As autoridades das Maldivas concluíram a operação de resgate dos mergulhadores italianos que desapareceram durante uma expedição em uma caverna submersa no Atol de Vaavu. O grupo sumiu na última quinta-feira (14).
As equipes identificaram os corpos encontrados no necrotério como os de Muriel Oddenino e Giorgia Sommacal. Na terça-feira (19), os socorristas já haviam localizado Monica Montefalcone e Federico Gualtieri. Monica e Giorgia eram mãe e filha.
Além disso, os agentes encontraram o corpo do instrutor de mergulho Gianluca Benedetti próximo à entrada da caverna no mesmo dia do desaparecimento do grupo.
Resgate mobilizou equipes especializadas
O porta-voz presidencial Mohameed Hussain Shareef informou que três mergulhadores finlandeses especializados comandaram a operação, com apoio da guarda costeira e da polícia local.
As equipes localizaram os quatro corpos em uma das áreas mais profundas da caverna, a cerca de 60 metros de profundidade — o dobro do limite permitido para mergulho recreativo no país.
No entanto, a morte de um mergulhador militar das Maldivas interrompeu temporariamente as buscas durante uma tentativa de resgate. As autoridades ainda investigam a causa da morte. Entretanto, colegas apontam hipóteses como narcose por nitrogênio ou complicações ligadas à descompressão em grandes profundidades.
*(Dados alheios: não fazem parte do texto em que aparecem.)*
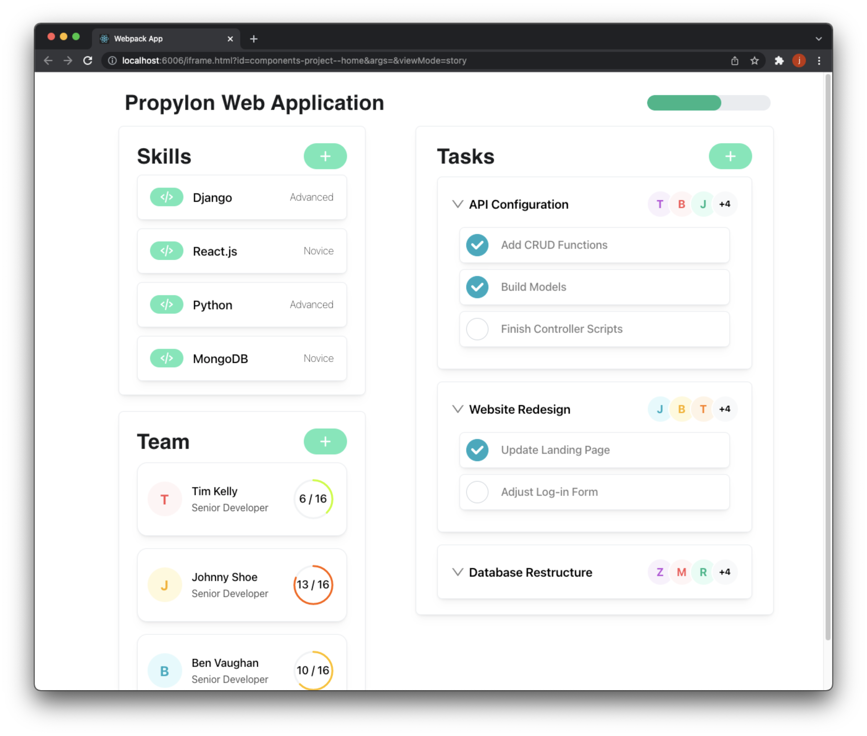Screen dimensions: 867x736
Task: Click the MongoDB skill code icon
Action: 166,358
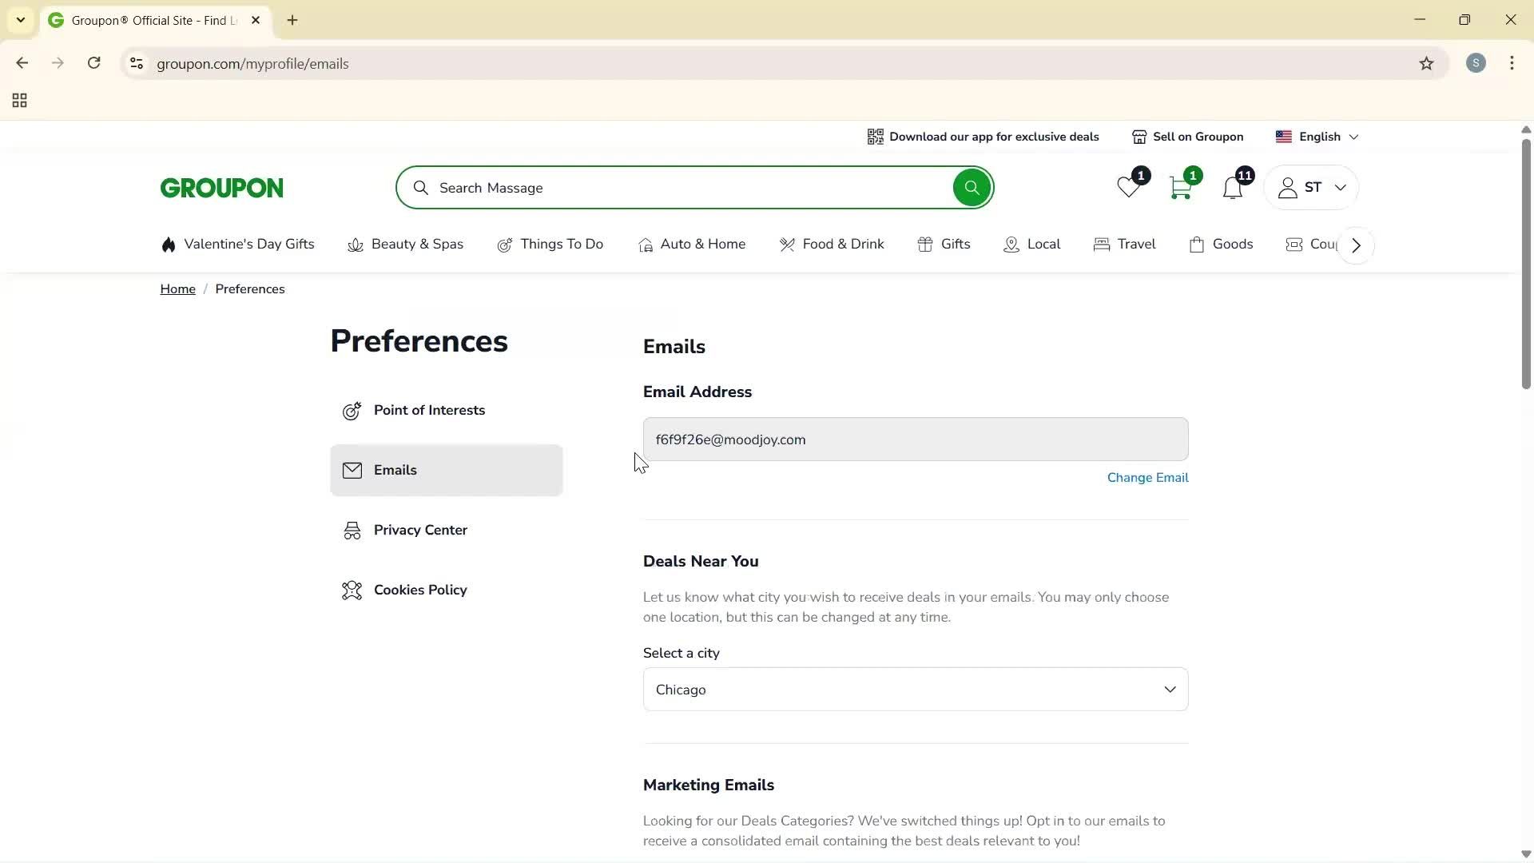Open the shopping cart icon
This screenshot has height=863, width=1534.
1181,188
Condições da caverna dificultaram buscas
Segundo o governo das Maldivas, os mergulhadores permaneceram praticamente juntos na parte mais interna da caverna.
Além disso, as autoridades afirmaram que a expedição possuía autorização oficial. Mesmo assim, pelo menos dois dos mergulhadores mortos não apareciam na lista inicial entregue aos órgãos responsáveis.
Shareef classificou as condições dentro da caverna como “desafiadoras”, devido às correntes fortes, baixa visibilidade e terreno de difícil acesso. Além disso, a região enfrentava alerta de mau tempo nos dias anteriores ao acidente.
Operação utilizou tecnologia especial
A operação também contou com mergulhadores enviados pela Divers’ Alert Network Europe, organização especializada em segurança de mergulho.
Durante o resgate, a equipe utilizou equipamentos conhecidos como “rebreathers” de circuito fechado. A tecnologia permite maior permanência em profundidades extremas e reduz a liberação de bolhas durante o mergulho.